I figured out the notebook thing, but then had some deep experiences last week that seem more important than anything else I could say, and haven't figured out how to talk about them, or if I did, how much to. (And I feel like we have to fight all the time just to keep things from getting worse. More people are waking up to injustice; and many people are taking a deep look at themselves and seeing where they are part of the problem, and that's hopeful, but we continue to slide backward.)
Sometimes I feel like nothing changes, like I never do anything, but then I've also had really deep shifts this year: a couple of profound (one kinda' painful, one not) moments in Spain about identity/status/judgment; and more recently about settling and accepting the scraps others are willing to offer, and why I (or anyone) should believe that's all we are worth, and why we don't reject it outright.
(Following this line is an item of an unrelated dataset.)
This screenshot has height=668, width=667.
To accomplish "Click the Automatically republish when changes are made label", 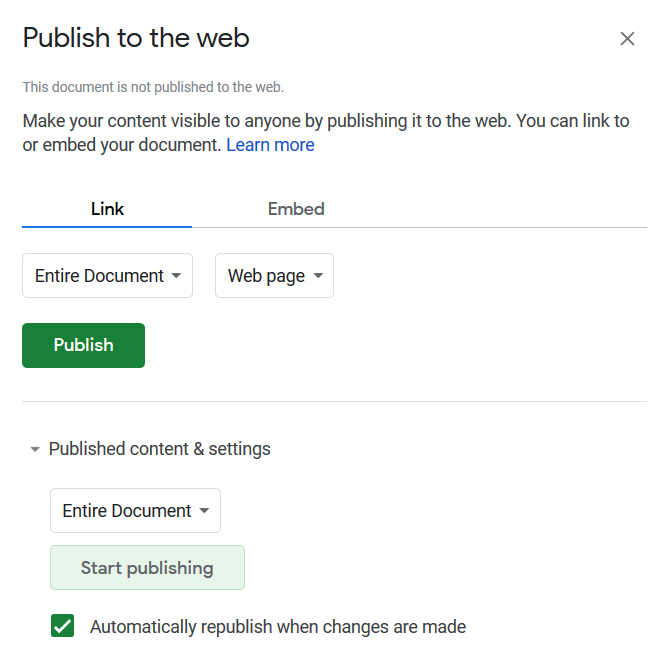I will (278, 627).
Do we believe it's the best we will ever get? I'm glad I've been experiencing all of this. It opens my eyes (and my heart) to my own life, but also to what others have been experiencing. My life (and yours, by extension) has as much worth as anyone else's; so why am I expected to be ecstatic for the crumbs, that the one offering would never put up with? (Related to privilege, too, so when we become aware of our own, how do we change?)
I am grateful for all I'm learning about myself. I'm grateful for the exposure of my tender spots that I'd been protecting so fiercely I'd forgotten they were still there, for knowing they still need love and attention. I'm grateful for seeing my own shortcomings, for the opportunity to grow.
And if we want there to be change in the world, whether larger or immediate, we have to be willing to change as well, to give something up (ideas, fears, privilege, inertia, safety of the familiar, the past, nostalgia) and create the space for new things to enter and take root. Love is action. Words and promises are meaningless until we back them up.